**Text excerpt**

Metal-based scavengers are generally used at temperatures 350° F. or higher and high H2S concentrations. Metal-based H2S scavengers are typically used for asphalt. Metal-based H2S scavengers include zinc and iron oxides and inorganic salts, for example, zinc oxide, zinc carbonate, zinc octoate, zinc citrate, and zinc borate. Major producers of H2S scavengers are Nalco Company having a place of business at 1601 W. Diehl Road, Naperville, Ill. 60563 and Baker Hughes Incorporated having a place of business at 2929 Allen Parkway, Houston, Tex. 77019. H2S scavengers are mostly used at oil refineries prior to shipment of asphalt to asphalt plants.

At the asphalt plant, asphalt may undergo further modification with cross-linking polymers, acid, or both. Certain embodiments can serve as an asphalt modifier due to the presence of PPA and also will reduce H2S exposure at the asphalt plants due to the presence of scavenging agents, such as copper oxide (CuO), to control the release of H2S gas. In certain embodiments, the encapsulated additive may include an inorganic material such as a chloride, borate, phosphate, sulfate, bromide, iodide, fluoride or carbonate or a combination thereof.

In other certain embodiments, the encapsulated additive is an inorganic oxide. In certain embodiments, the inorganic oxide is CuO, zinc oxide (ZnO), a ferric (Fe) oxide, magnesium oxide (MgO) or a combination thereof. In certain embodiments, the inorganic oxide is CuO. In certain embodiments, any phosphoric acid composition disclosed herein further comprises an inorganic material selected from the group consisting of chlorides, borates, and carbonate. For example, ferric chloride may be used for roofing applications. In certain embodiments, the inorganic material is encapsulated in an encapsulated additive particle.

The encapsulating material in which the additive is contained helps to determine the interaction that the additive has with the carrier component and other downstream components, for example, when the additive system is added to asphalt. The encapsulating material can influence that amount of additive that is initially contacted with its surrounding environment. The encapsulating material can be chosen to release the additive over time, at a certain time, and/or under a certain condition. For example, the encapsulating material can be chosen to decompose or otherwise release the additive over time. The encapsulating material can be chosen to degrade or otherwise release the additive upon contact with a certain substance. The encapsulating material can also be chosen to melt or otherwise release the additive at a certain temperature. This may be particularly useful in asphalt applications where certain asphalt production steps are performed at defined temperatures. In certain embodiments, the encapsulating material has a melting point of greater than 40° C. In other embodiments, the encapsulating material has a melting point of greater than 70° C. In still other certain embodiments, the encapsulating material has a melting point of greater than 100° C. In certain embodiments, the encapsulating material comprises a wax.

**Aim of the exercise**
According to the text on H2S scavengers, at what temperatures are metal-based scavengers generally used?

**Dataset entries**
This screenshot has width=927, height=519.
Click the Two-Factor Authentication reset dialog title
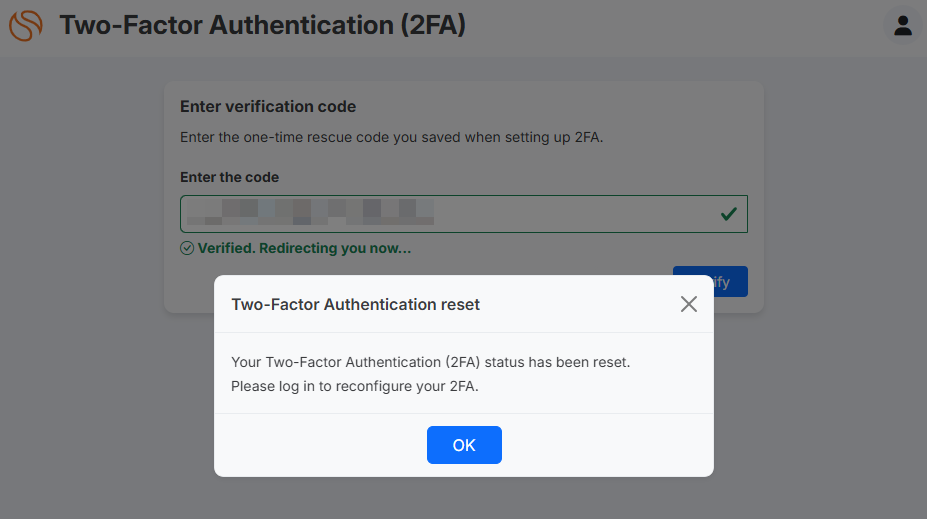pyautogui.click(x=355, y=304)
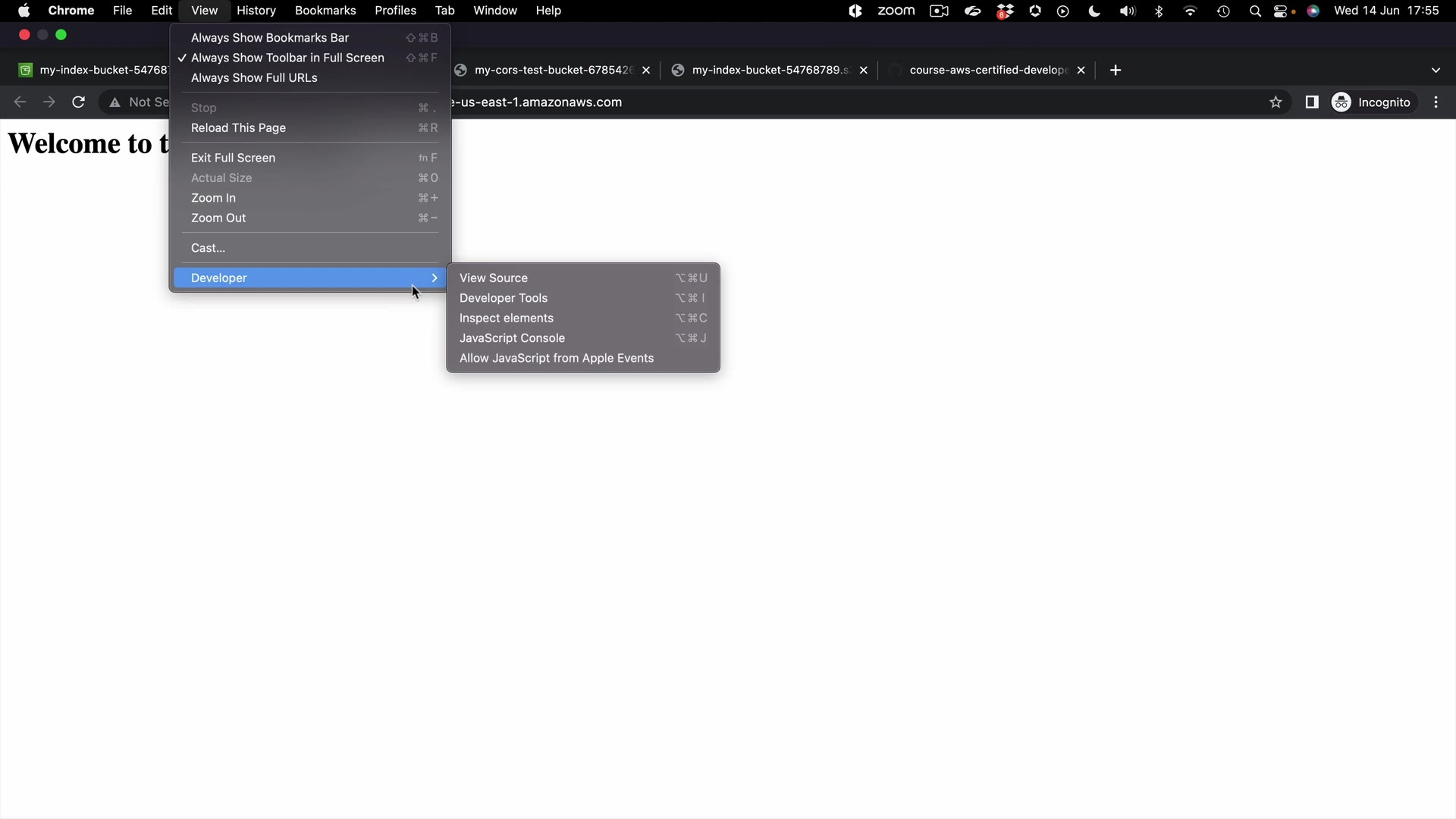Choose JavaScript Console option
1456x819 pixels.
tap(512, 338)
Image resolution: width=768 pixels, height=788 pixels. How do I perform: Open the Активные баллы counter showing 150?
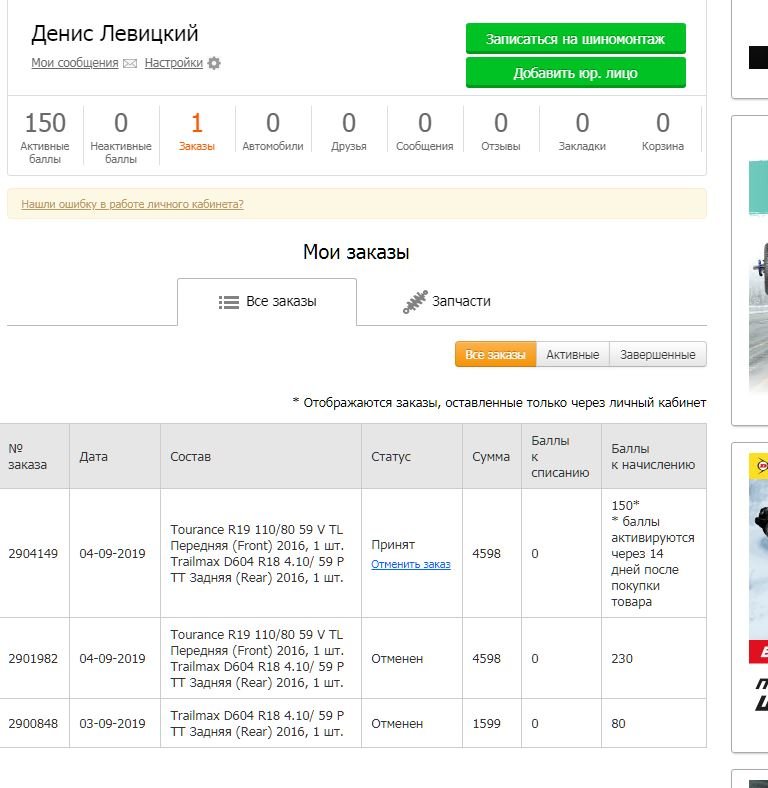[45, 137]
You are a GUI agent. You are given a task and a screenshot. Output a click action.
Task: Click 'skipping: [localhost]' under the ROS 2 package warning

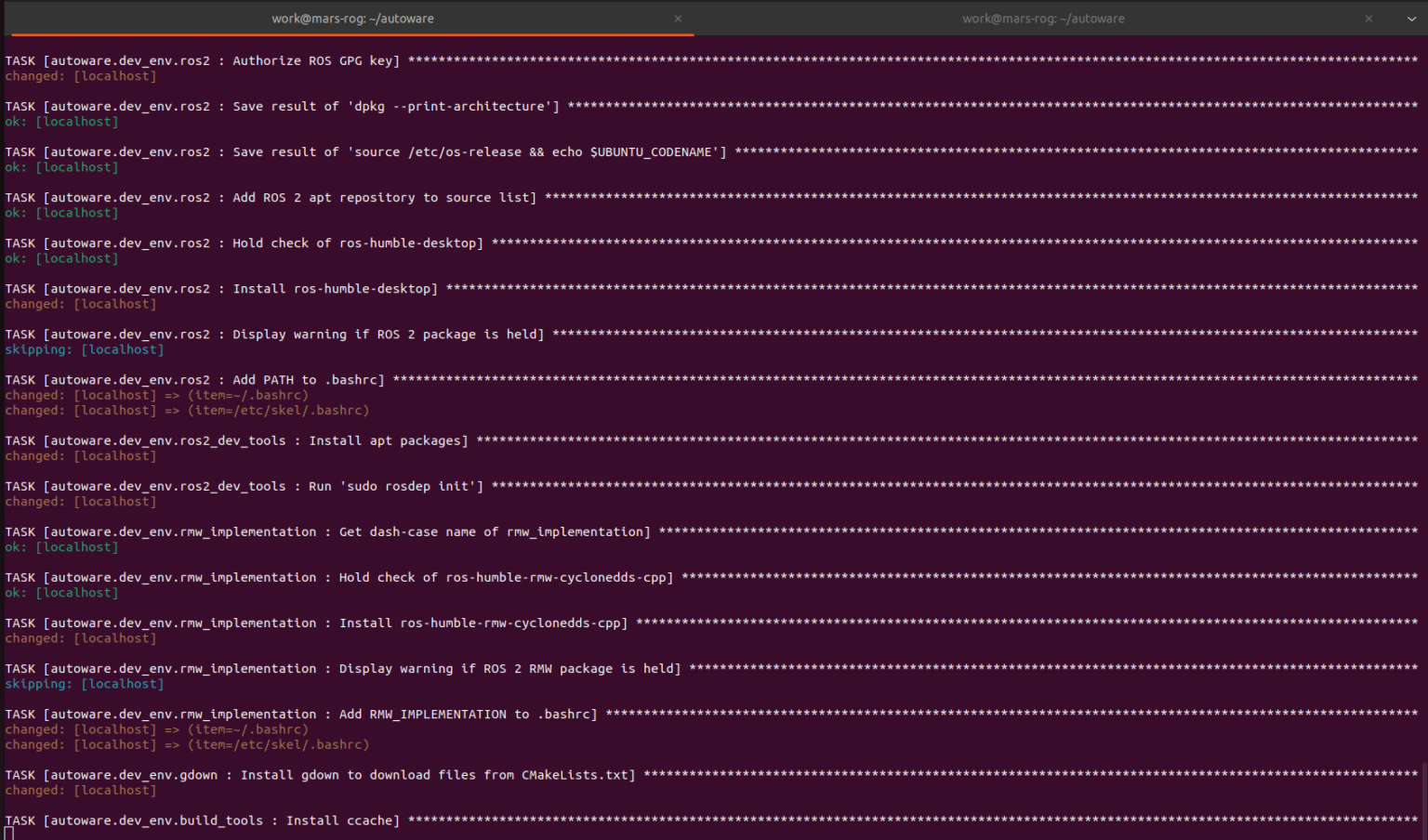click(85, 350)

**Response to this exercise**
At 350° F. or higher.